What was happening is I had come to the end of “a chapter in my life.” It all began several months earlier when things didn’t “feel right” in my heart leading to eventual depression. I couldn’t figure out why. I kept on pushing through, but one morning I woke up and knew what I had to do. My wife and I prayed about it then we cried for hours. We knew in our hearts what we were doing had run its course and was therefore the reason for our depression. It was time we moved on to something else, but letting go was so hard.
After confiding in a few close friends we found them to concur and thus decided it was time for a change. Following our mutual decision it was apparent my wife handled it much better than me as she moved on while I remained depressed. I did nothing for months. The reason for this is I had not let go; I had not moved on therefore, the depression remained. As a matter of fact the depression stayed with me until I finally accepted the fact I needed to change course. I needed to change direction and start moving into the new. In order to move into the new that is into the future, it would require that I let go of the past, something I was not originally inclined to do.
I have now learned and truly know that depression can in fact be healthy. It is simply a way for your subconscious mind to let you know something in your life is not right and needs to be changed. It is telling you change is required to get you out of this situation. It is as if depression is saying, “Hey, you need to chart a new direction;” OR, “You need to seek a new job or career;” OR, “You need to set a new goal.” The bottom line is something new needs to be done in order for you to get out of the depression.

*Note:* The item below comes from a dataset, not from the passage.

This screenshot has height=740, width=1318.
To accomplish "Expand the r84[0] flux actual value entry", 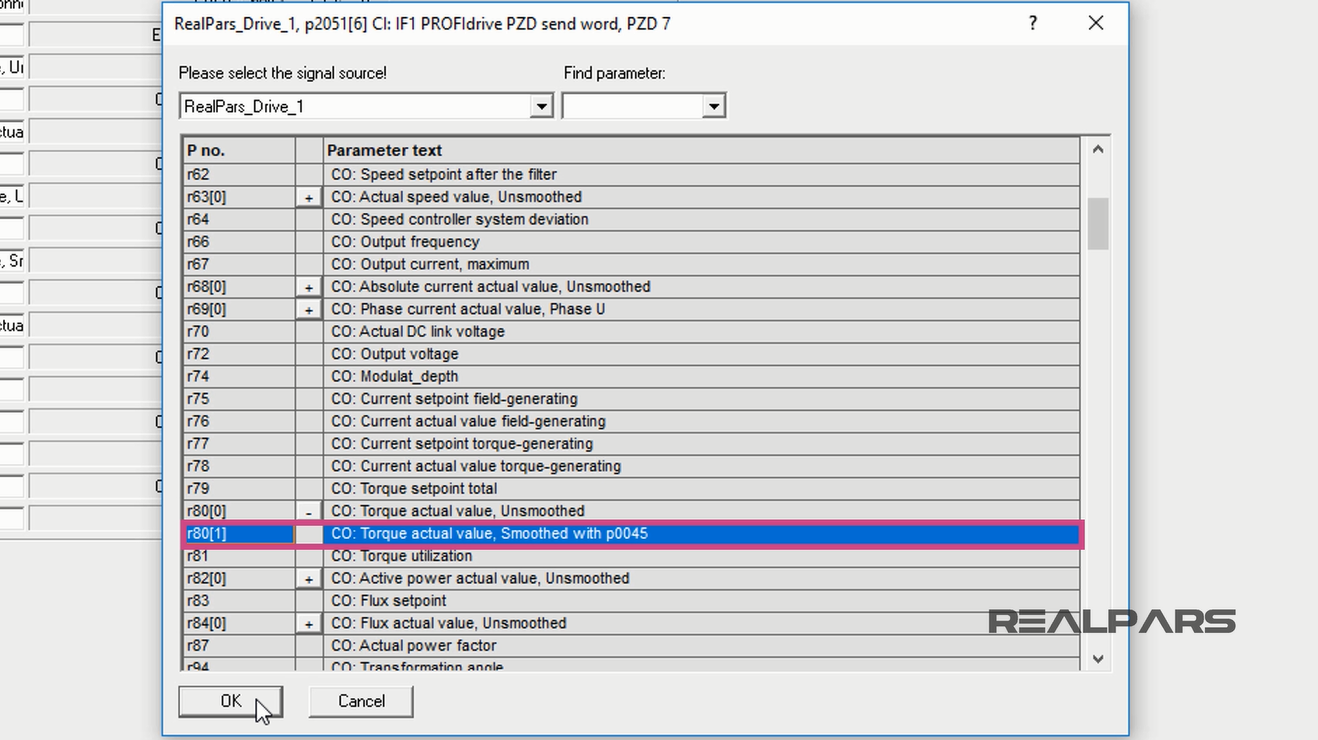I will (308, 623).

This “something new” will require you to “let something go” in order to move forward. Letting go is usually tough for all of us. For in letting go we are often letting go of what makes us feel comfortable; or we may find the need to alter our paradigm in order to get outside “the box.” Human beings are not given to change, which makes moving into the new and unknown, difficult. So, in this light, there is reason to believe depression can be viewed as something healthy because when responded to properly, the end result is for the betterment; not only for us personally, but for those around us as well.
The good news is what seemed destined for our doom was actually something trying to lead us into a better place for our lives. It is all about our view of what is going on. Remember, the choice is yours to make.